Indigo moves toward the wall and vomits.
“Sorry about that, Indigo. The santa hat may indicate recent activity, since this is Christmas season. That’s all I’ve got here.”
“Let’s get out of here, then.”
Their attention shifts northward. They walk to the other end of the corridor. Indigo immediately felt better after leaving behind the frog.
“OMG, Ruby. A club. *Casey’s* club.”
“You put that there,” Ruby accused.
“I put that there,” quickly admits Indigo.
“Stop doing that. This is serious.”
“Okay.” Indigo puts on her best “serious” face, making Ruby sigh and shake her head. “*Anyway* we’re moving out of Laffoon again now.” She boldly strides forward through the danger sign…
“Big surprise,” asserts Indigo, thinking of some other joke item she could rez.
“A *dead* parrot this time.”
“Another jack pumpkin head and another santa hat (not pictured)… combo of two holidays that don’t mesh well together — I should know. Being Mrs. Claus and all.”
“Ahh. *Finally* Indigo. The mystery is starting to come into focus. Serial killer! Bible must equal code, as in a code to crack. We’ll take these 2 items with us back to Collagesity.”
Then Ruby spots something else: a noxious looking puddle. Leaking from the other side.
“O-M-G.” They should have never left the laughs and guffaws of Laffoon.
“They’ll really and truly send you up the river for this one if you don’t cooperate, Duncan. Pin the murders on you one by one. Go down the list, create justifications. Is that what you really want?”
“Of course not. I didn’t kill Ruby!”
“Keep it down, keep it down,” he implored in his cool, grunge voice. “That one we can remake through the leg. Legs are like 11, but, taken apart, 1 apiece. Cloning abilities. But the 12th? Gone.”
“I know — pipe it down. You didn’t do it. Well… that’s the price you pay for being a member of that silly Pot-D. People can use you against your will. You wake up in jail, you wake up in a mortuary, you wake up on a beach, you wake up inside a whale’s mouth. No rhyme nor reason for it. But now there’s a reason. And that’s what *we’re* here for. Pan-Z. Horizontal and vertical are the only directions that will counter diagonal. The Straight is a subsection of The Cross. This is where they meet: this tree lined lane and then the island just beyond. It’s the Mason-Dixon Line all over again.
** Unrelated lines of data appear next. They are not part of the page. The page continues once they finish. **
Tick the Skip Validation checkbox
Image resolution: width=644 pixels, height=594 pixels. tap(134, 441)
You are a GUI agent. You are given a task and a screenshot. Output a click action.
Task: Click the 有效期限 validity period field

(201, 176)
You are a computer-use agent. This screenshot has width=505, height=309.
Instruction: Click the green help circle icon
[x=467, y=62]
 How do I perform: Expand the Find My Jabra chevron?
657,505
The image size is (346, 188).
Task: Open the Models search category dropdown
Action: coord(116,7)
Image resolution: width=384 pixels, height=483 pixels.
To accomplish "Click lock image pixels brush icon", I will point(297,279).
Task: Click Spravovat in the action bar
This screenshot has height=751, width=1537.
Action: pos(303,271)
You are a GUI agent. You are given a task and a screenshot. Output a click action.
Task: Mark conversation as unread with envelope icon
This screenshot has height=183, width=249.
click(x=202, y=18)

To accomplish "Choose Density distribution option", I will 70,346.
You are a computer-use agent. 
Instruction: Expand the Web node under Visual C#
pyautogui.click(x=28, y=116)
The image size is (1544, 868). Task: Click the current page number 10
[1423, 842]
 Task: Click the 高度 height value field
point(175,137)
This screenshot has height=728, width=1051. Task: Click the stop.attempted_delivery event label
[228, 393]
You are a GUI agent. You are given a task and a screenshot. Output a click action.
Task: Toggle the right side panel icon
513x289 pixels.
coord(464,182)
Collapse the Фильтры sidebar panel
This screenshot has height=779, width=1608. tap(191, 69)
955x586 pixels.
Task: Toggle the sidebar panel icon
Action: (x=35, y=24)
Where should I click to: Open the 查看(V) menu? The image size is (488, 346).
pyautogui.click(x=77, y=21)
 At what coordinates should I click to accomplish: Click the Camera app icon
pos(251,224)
Are you ready to cross into Dixie?”
Duncan glanced over through the cracked rear window of the bus stop. “I do like tree lined roads, granted.”
“Good. Then it’s settled. When you see me again, I won’t look like this.” Then he was gone; winked out.
Duncan thought back to the terrible, horrible revelations Colonel Flagstaff just spoke about on the border of Harrietsville and Arkendale — where The Straight and The Cross supposedly link energies with each other. He could be the 13th. He could be pinned for it all. He could be in the pen forever and ever. He must sign the new contract with a blood filled pen or else: pencil him gone as well.
Mission accomplished, thought spy Potty Steve while watching another Hidi observe from a smaller island. They only show up when they do.
Duncan A. crosses the bridge.
“But what will I do without Duncan?” George asks Baker Bloch between sobs.
“You’ll move on son. Forward. But not here.”
“I wish we would have never found that book, that rule.”
Teepot’s Jeffrie Phillips
“It really is unfortunate that Duncan had to be treated like that. But t’was a necessary evil to eliminate a competitor. One down, two to go. Maybe one. Horace Wise did his shtick well. Railroaded back to Dixie he was.”
“Treasure – must – be – protected.”
“Exactly, Potty Steve. They must never suspect we were the ones behind it all.”